En veel jongeren hebben behoefte aan duidelijkheid, volgens Abdel. “De overheid zegt nu dat lachgas niet goed voor je is, maar het is niet verboden. Dat is een goed voorbeeld van onduidelijk beleid. Jongeren snappen dat niet. Kijk bijvoorbeeld naar het mondkapje: de overheid geeft het dringende advies om een mondkapje te dragen en niemand doet het. Vervolgens wordt het verplicht om een mondkapje te dragen en dan doet bijna iedereen het. Duidelijkheid bieden helpt!”

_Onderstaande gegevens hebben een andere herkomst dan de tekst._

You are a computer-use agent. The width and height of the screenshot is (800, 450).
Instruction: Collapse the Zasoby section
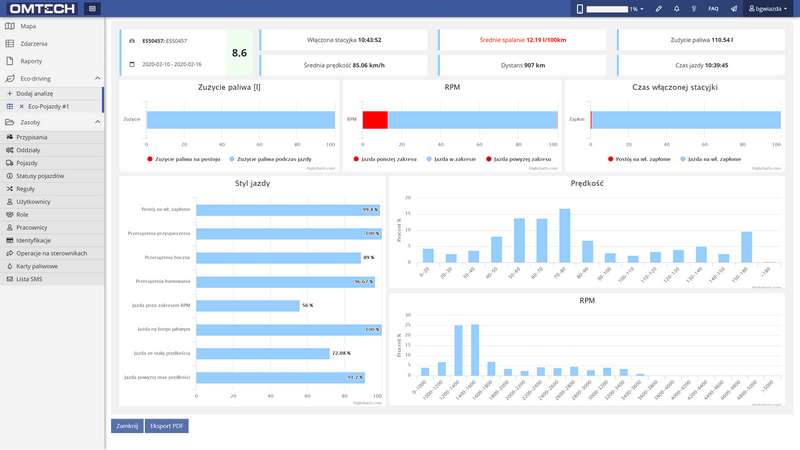[97, 122]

Lachgas om even te ontsnappen

Dat verklaart misschien waarom veel jongeren lachgas gebruiken, maar nog niet waarom veel jongeren met een migratieachtergrond dat doen. Abdel: “Dat heeft volgens mij met toekomstperspectief te maken. Veel Turkse en Marokkaanse jongeren zijn bang dat voor hen geen fijne baan in het vooruitzicht ligt. Lachgas kan voor deze jongeren even de stress wegnemen van het dagelijkse leven. Mijn advies is dan ook: bied jongeren perspectief en duidelijkheid.”

Hoop doet leven

Hoe problemen met lachgas beter voorkomen kunnen worden? Abdel heeft daar wel ideeën over: “Gemeenten kunnen bijvoorbeeld de beschikbaarheid beperken. Zo heeft de burgemeester van Arnhem lachgas verboden op basis van de Wet milieubeheer. Ook moeten we ouders meer ondersteunen op het moment dat zij nog iets te zeggen hebben over hun kind. Dat is meestal in de periode dat er nog geen lachgas wordt gebruikt. Het is overigens een misverstand dat ouders met een migratieachtergrond niet weten dat lachgas slecht voor je is. Ook dat is binnen onze gemeenschap echt wel bekend.” Bij sommige jongeren hangt het lachgasgebruik samen met een instabiele thuissituatie. Die instabiele thuissituatie moet volgens Abdel zo vroeg mogelijk gesignaleerd en aangepakt worden. “Als jongerenwerkers en preventiewerkers goed blijven samenwerken en de overheid ons helpt met duidelijke wetgeving, heb ik goede hoop. En hoop doet leven.”